A patrilocal family typically formed its own hamlet, farming communal land, as governed by a male council of elders. Shanqalla slaves were only freed in 1942, and were thereafter treated as racially inferior, experiencing little change in status.
Kikuyu
The Kikuyu are another top scorer for female power. Lambert’s (1956) Kikuyu Social and Political Institutions is a core source for the SCCS. Lambert was a military lieutenant, then district commissioner, linguist and anthropologist, fluent in Swahili and respected locally. He describes a society with patrilineal descent, patrilocal marriage, run by male age-sets.

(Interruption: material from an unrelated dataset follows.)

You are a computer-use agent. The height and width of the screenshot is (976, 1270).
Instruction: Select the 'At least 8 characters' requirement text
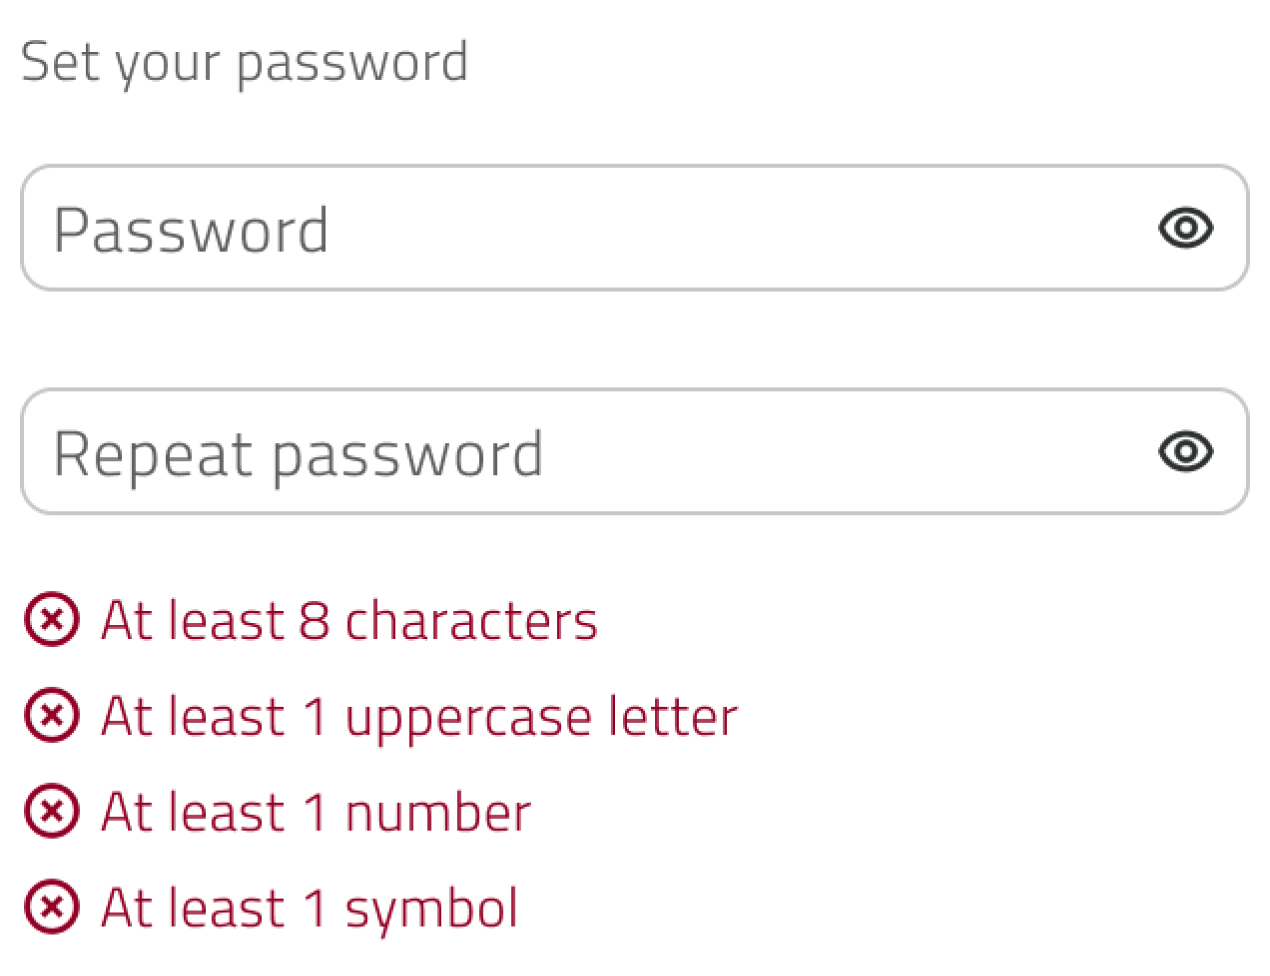pyautogui.click(x=349, y=620)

Kikuyu boys were raised to be warriors - entering age sects for initiation, hunting and war. In these tight-knit groups, boys forged solidarity, discipline and leadership. After the guthiga ceremony, boys would start wearing warriors cloaks and perform the ceremonial rape. To prove their manhood, Lambert reports that warrior bands (sometimes comprising a hundred men) would scour the countryside to find a married woman of the enemy Kamba tribe. Hearing her screams, others would come to join the rape, or masturbate and ejaculate.
While Kikuyu women could meet as a group and thus get the SCCS’s top score, this was not a form of feminist solidarity. Lambert details that one of their tasks was to ‘bring pressure to bear on girls who do not conform to the standards of propriety’. Political power was organised by bands of male warriors, in a society scored highly for violence, aggression, warfare and kinship patriarchy.
Most small-scale societies have some elements of the ‘Female Power’ index
Roughly 57% of coded societies get the second highest score for female power. Most have some form of ‘female political participation’. But if we read the primary sources, we may realise that the bar has been set so low as to be uninformative.
The Igbo and Dahomey are given the highest scores for female power, while simultaneously being extremely violent slave-raiders.
From Powerful Elites to Protections from Predation
Peggy Sanday was a true pioneer, asking the big important questions about why some societies were more patriarchal than others. Building on her scholarship, I suggest one modification: if societies instilled obedience to elders, while permitting capture and coercion, it is difficult to see how ordinary women had ‘power’ over their own lives.
Why didn’t anyone make these objections before? It is surprising since I have only cited respected sources that are used to justify claims of ‘female power’. I suspect that some communities were eager to celebrate non-Western societies and didn’t look too closely.
Thinking ahead, LLMs can be tremendously useful in collating diverse materials, but only if humans, with in-depth understanding, know what to look for.
Let me close with a proposal: whether we are tracking gender relations in the past or present, we can only understand that entire society if we go beyond privileged elites and explore whether ordinary women can exercise pursue their own preferences, openly engage in ideological persuasion, contest authority, and are protected from male predation. Only then do they have power.